In the competitive intelligence space, pricing assessments continue to be one of the more frequent requests of CI and marketing functions. These studies tend to be unique in the competitive intelligence space, largely focusing on voluminous quantitative data versus more qualitative insights found in most intelligence studies.

With the strategic planning season upon us, we figured we would provide some best practices regarding pricing studies and how to provide strong results.

Know Legal’s Opinion Before Developing a Pricing Strategy

Competitive insights often involve legal guidelines, but you must take particular care in choosing a pricing strategy. In many instances, these projects have very black and white responses you should know.

One of the biggest concerns with capturing pricing is related to antitrust laws. These laws prevent organizations from artificially aligning prices based on competitive price matching or direct/indirect collusion. While pricing studies do not directly allow an organization to participate in this activity, you should make efforts to ensure the pricing strategies you develop are independent of just competitive activity.

Stored items:

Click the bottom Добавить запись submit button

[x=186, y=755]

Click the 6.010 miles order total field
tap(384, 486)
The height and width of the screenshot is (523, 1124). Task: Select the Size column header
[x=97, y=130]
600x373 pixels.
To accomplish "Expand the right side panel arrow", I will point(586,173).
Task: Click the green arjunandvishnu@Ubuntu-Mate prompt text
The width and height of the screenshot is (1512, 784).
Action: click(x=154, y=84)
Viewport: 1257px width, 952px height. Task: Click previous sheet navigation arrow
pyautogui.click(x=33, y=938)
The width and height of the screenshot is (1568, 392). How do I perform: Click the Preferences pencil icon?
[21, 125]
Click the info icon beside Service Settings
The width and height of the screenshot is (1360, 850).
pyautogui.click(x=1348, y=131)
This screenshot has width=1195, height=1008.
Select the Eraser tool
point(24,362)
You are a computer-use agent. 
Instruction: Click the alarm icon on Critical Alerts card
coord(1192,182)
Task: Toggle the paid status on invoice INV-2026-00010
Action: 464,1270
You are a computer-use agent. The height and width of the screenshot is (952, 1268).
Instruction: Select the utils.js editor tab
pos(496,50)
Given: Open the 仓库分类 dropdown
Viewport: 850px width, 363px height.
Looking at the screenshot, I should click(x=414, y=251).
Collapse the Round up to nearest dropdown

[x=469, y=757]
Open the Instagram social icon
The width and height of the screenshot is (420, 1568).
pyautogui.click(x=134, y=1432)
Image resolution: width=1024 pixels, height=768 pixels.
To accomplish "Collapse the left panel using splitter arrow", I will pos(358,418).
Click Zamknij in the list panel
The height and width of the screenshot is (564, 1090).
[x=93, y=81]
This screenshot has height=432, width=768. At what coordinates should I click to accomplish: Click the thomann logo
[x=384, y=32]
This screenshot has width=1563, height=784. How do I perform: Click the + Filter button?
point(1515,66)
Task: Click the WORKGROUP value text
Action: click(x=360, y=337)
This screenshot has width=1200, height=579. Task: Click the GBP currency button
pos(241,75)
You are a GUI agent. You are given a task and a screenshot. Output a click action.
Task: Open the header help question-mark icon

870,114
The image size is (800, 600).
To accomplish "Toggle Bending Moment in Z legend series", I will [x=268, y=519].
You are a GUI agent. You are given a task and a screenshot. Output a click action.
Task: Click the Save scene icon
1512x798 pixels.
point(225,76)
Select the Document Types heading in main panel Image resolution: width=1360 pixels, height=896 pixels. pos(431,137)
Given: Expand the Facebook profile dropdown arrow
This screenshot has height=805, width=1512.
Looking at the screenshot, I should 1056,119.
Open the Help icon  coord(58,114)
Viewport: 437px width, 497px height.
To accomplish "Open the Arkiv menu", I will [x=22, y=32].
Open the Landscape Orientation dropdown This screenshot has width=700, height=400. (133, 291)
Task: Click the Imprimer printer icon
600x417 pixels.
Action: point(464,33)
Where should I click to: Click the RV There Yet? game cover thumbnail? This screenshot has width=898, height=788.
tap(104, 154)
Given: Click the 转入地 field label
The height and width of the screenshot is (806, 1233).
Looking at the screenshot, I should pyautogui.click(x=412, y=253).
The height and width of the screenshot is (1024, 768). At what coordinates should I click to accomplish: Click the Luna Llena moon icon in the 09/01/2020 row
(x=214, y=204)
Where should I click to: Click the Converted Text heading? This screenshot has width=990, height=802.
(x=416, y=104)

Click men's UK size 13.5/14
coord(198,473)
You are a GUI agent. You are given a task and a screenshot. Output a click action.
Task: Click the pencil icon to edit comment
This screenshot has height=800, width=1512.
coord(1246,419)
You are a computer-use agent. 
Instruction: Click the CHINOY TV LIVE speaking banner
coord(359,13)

[Exercise set]
**A)** Answer these questions using the passage on pricing studies:
(i) What kind of data do pricing studies largely focus on?
(ii) What season does the passage say is upon us?
(iii) Which laws are named as one of the biggest concerns with capturing pricing?
**B)** Condense the paragraph in the passage on pricing studies that begins "One of the biggest concerns" into a shorter version that keeps its main facts.

[Exercise solutions]
**A)**
(i) Voluminous quantitative data
(ii) The strategic planning season
(iii) Antitrust laws

**B)** Antitrust laws are a major concern when capturing pricing. They bar organizations from artificially aligning prices through competitive price matching or direct or indirect collusion. Pricing studies do not directly enable this, but the pricing strategies you develop should not rest on competitive activity alone.